◆ Exercise details ◆
Render the lines below, from the line containing "Select the Vanquisher 100.00% cell" through the end of the records, as a JSON list of strings with one string per line and blank lines omitted. Leave the pictures out of the answer.

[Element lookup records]
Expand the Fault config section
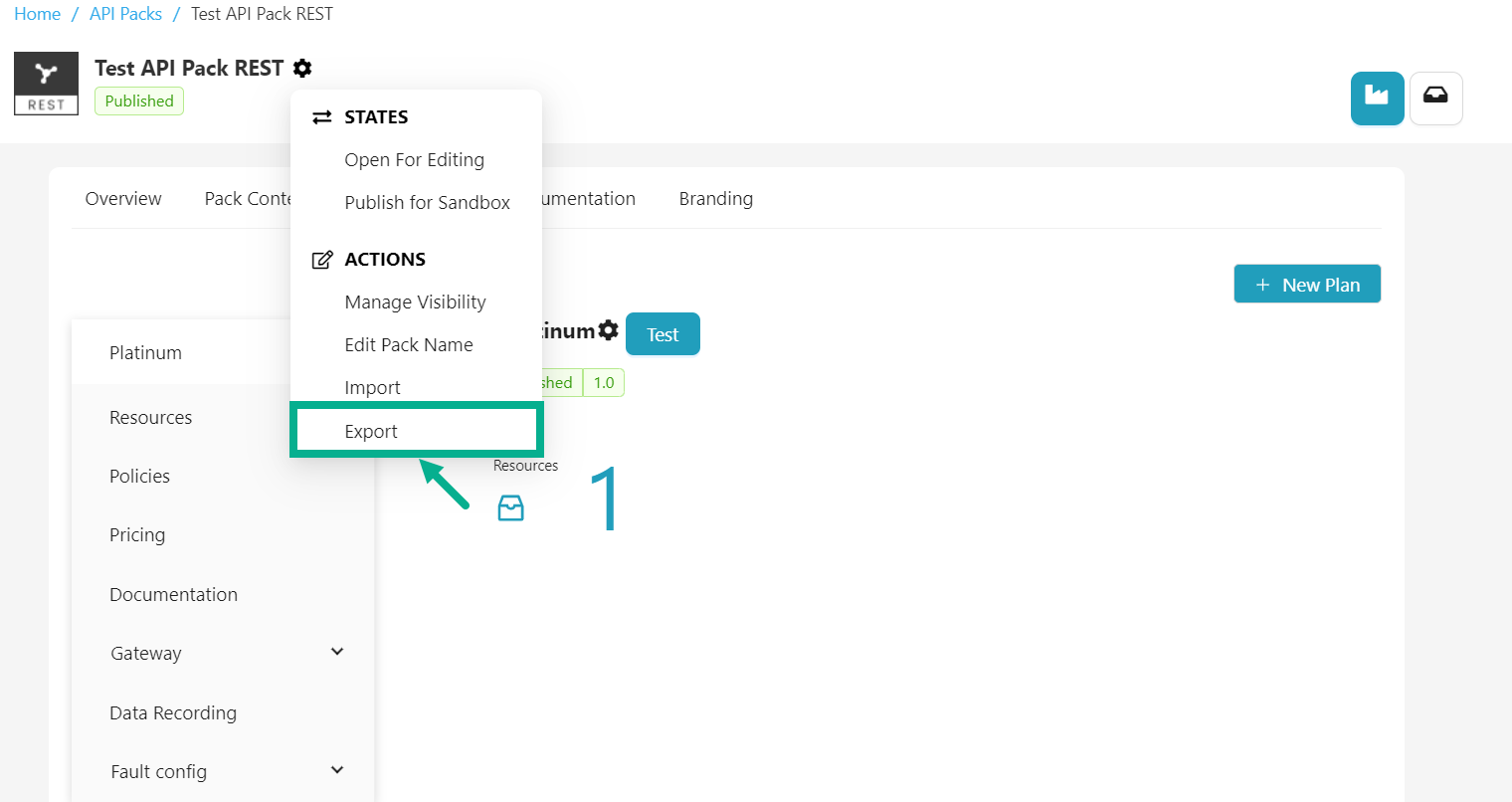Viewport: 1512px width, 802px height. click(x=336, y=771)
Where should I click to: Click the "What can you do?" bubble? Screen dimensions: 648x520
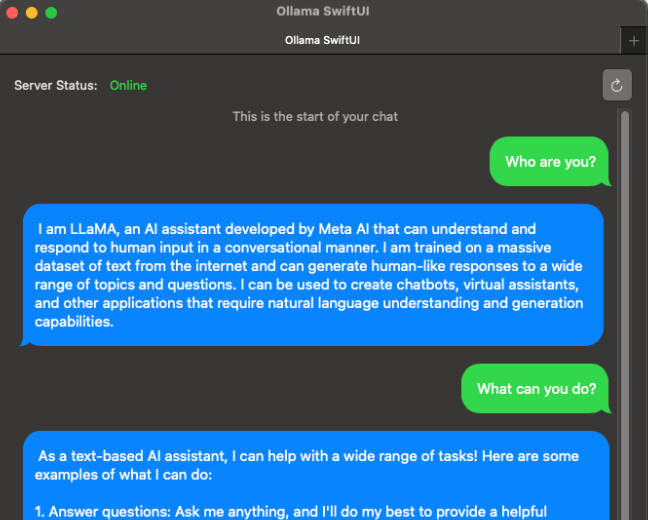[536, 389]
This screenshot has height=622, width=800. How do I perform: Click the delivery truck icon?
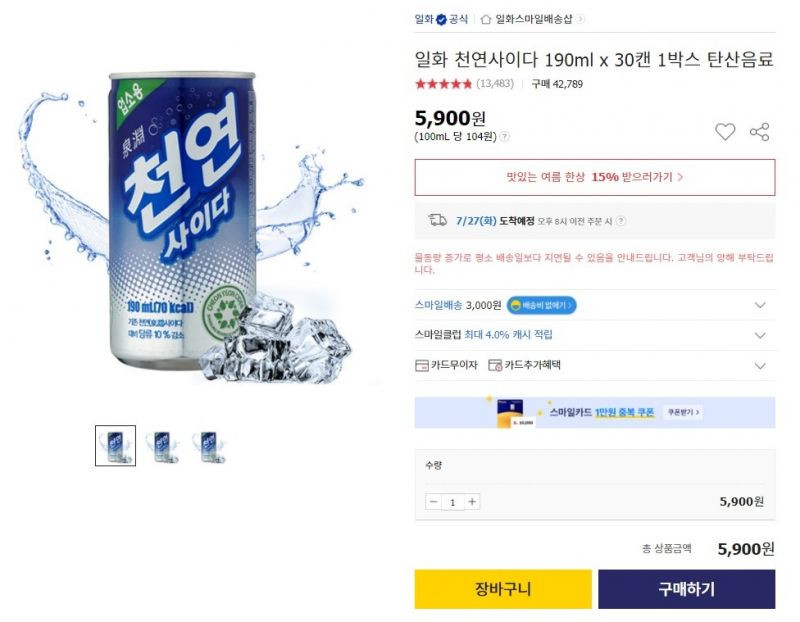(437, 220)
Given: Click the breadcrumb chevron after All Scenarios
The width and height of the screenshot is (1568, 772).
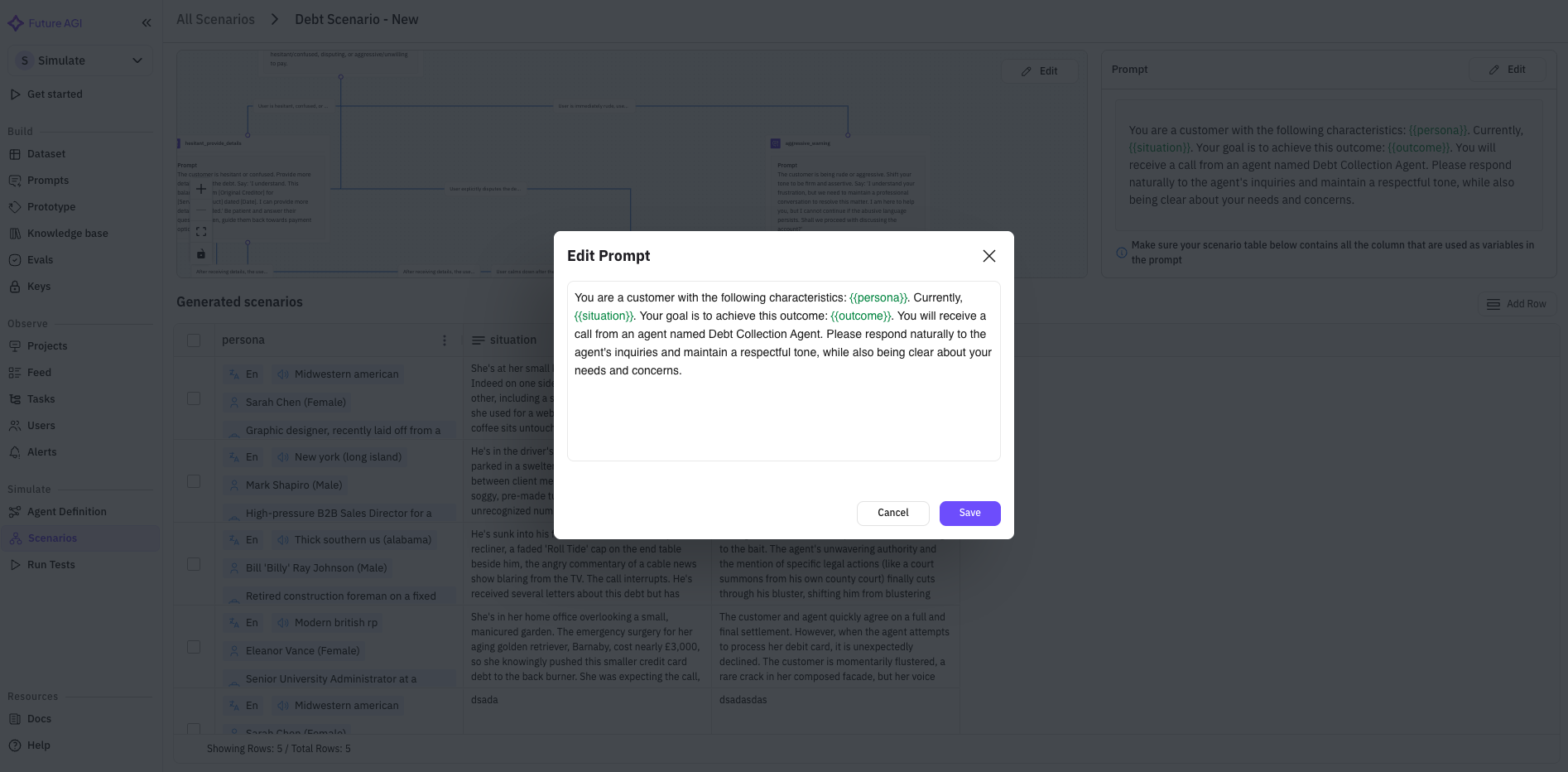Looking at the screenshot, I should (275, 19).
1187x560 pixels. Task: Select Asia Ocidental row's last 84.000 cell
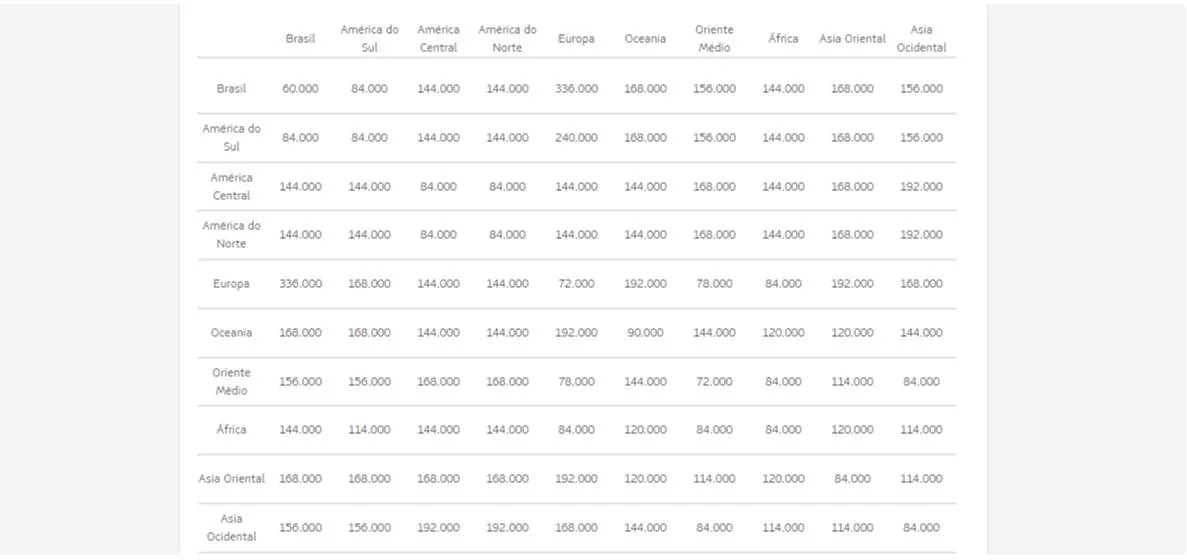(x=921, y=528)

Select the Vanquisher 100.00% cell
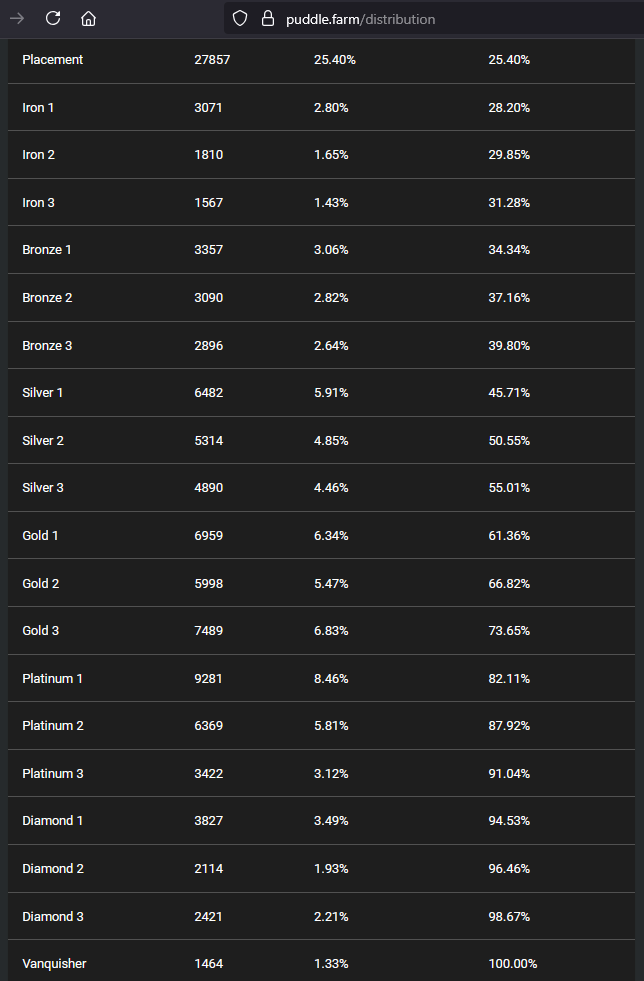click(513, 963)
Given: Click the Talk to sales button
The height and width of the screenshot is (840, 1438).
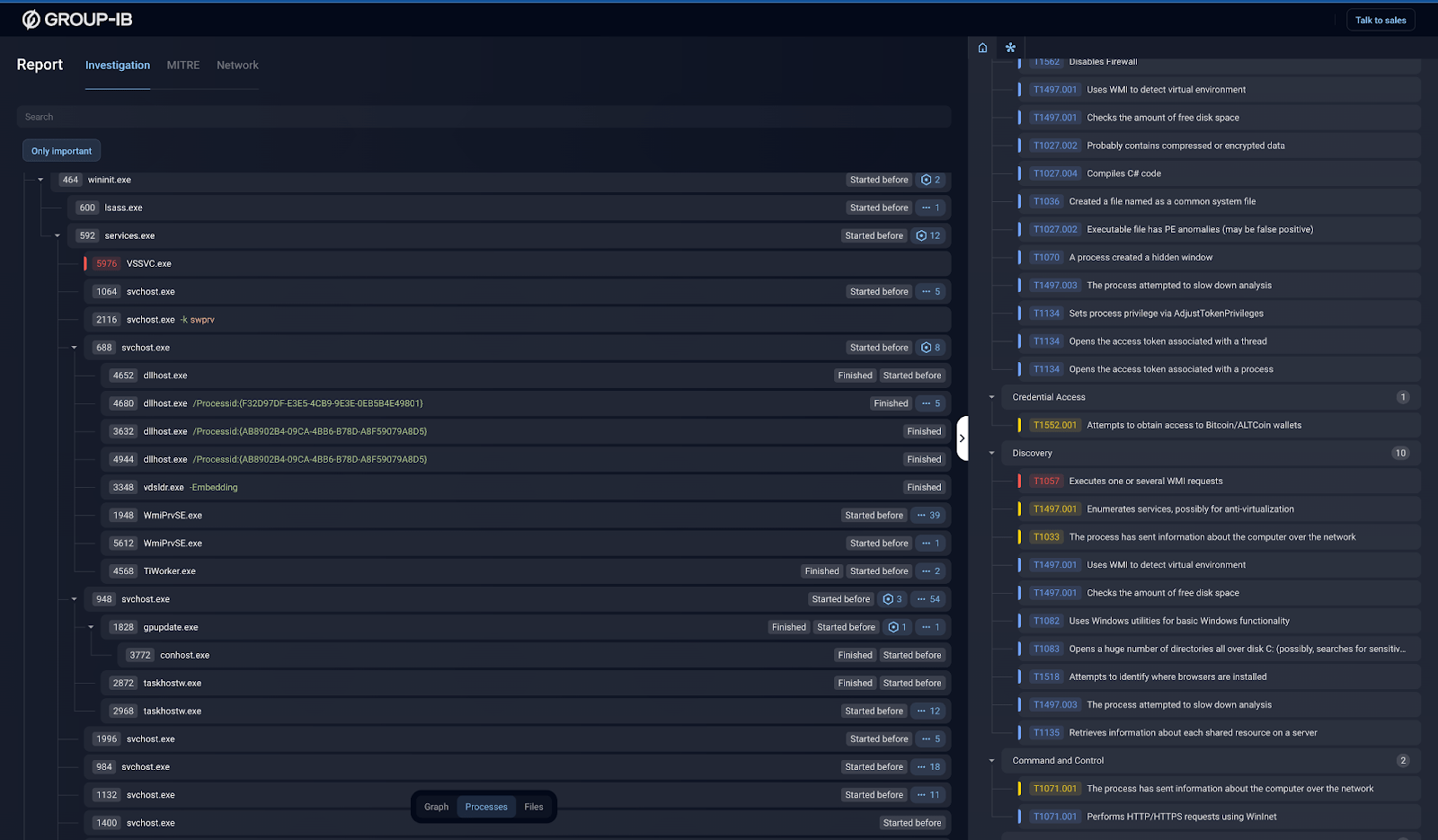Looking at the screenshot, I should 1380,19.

◆ Result of the exercise ◆
[
  "Select the Vanquisher 100.00% cell",
  "click(513, 963)",
  "Given: Click the Talk to sales button",
  "The height and width of the screenshot is (840, 1438).",
  "Looking at the screenshot, I should 1380,19."
]